Lastly, we are aware that our definition of pathological response may result in an underestimation of the results. According to the literature, the pathological response does not rely entirely on necrosis as histopathological changes were found to encompass cystic changes, hemorrhage, histiocytic proliferation, and calcifications [21].

Our study has limitations, (1) it was conducted in single tertiary cancer center but King Hussein Cancer Center is considered one of the main cancer centers in the Middle East and the region, receiving multiple referrals from neighboring countries. (2) the study cohort was small and that can be explained by the rarity of the disease. (3) the retrospective design of the study which can only be utilized in such cases due to inability to perform randomization on such population.

Conclusions

Induction chemotherapy in locally advanced thymoma patients' theoretical role to increase the chance of R0 resection still remains controversial.

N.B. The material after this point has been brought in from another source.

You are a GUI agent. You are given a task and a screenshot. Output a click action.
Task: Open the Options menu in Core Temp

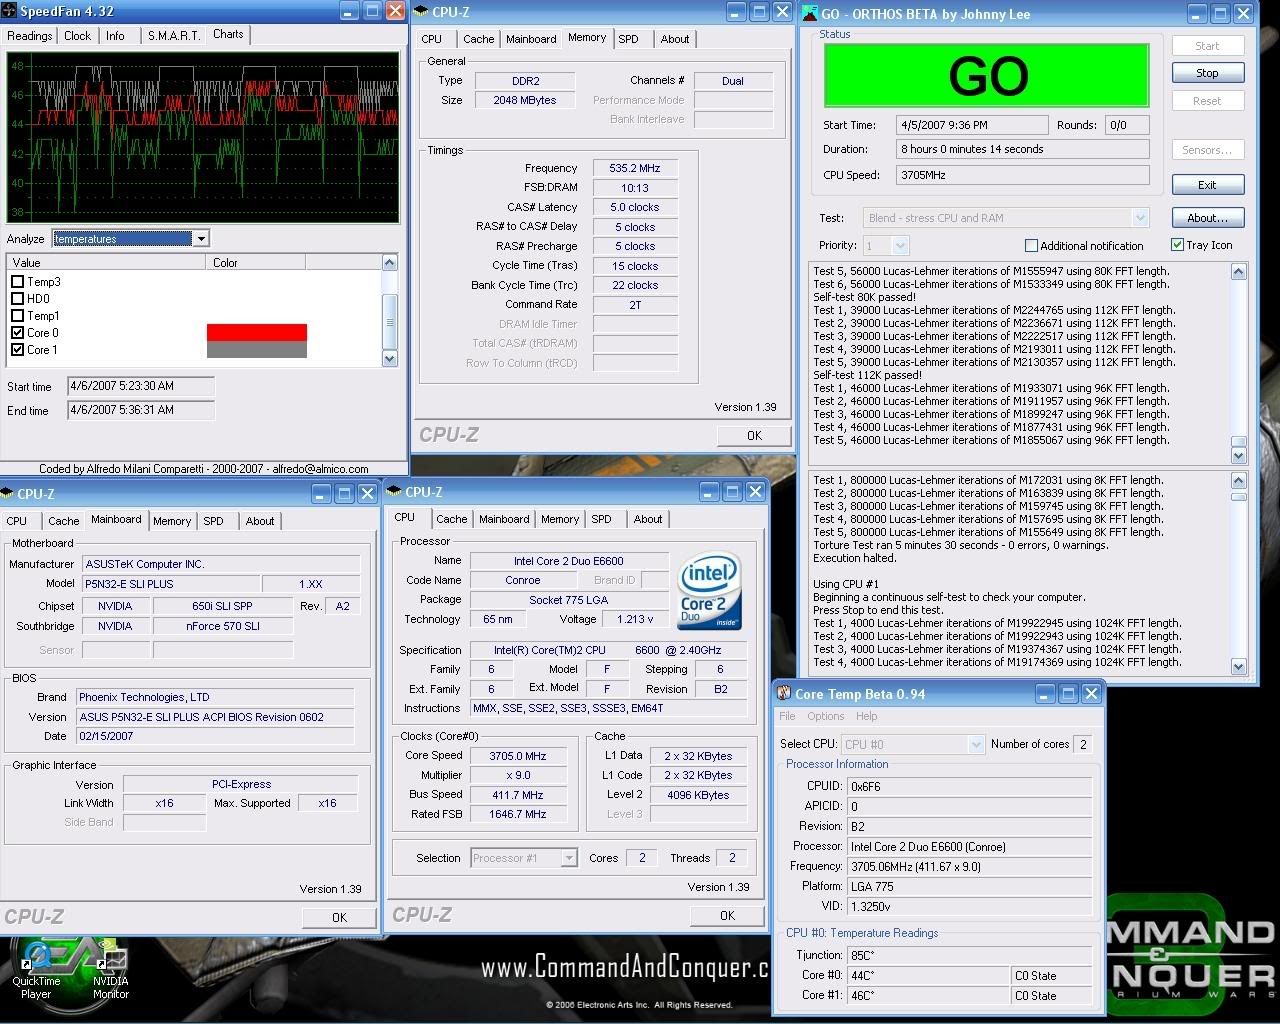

Despite our small study group number, we found that the radiographic and histopathological effect of NACT on thymic tumors is minimal with the greatest variation in tumor burden is in Stage IVa. However, regardless of stage, NACT was not found to significantly improve oncological outcomes compared to upfront surgery. With all above-mentioned variable results, more studies are required to adjust guidelines for NACT, but due to the rare epidemiology of this tumor it will be difficult to induce a clinical trial but prospective institution experiences.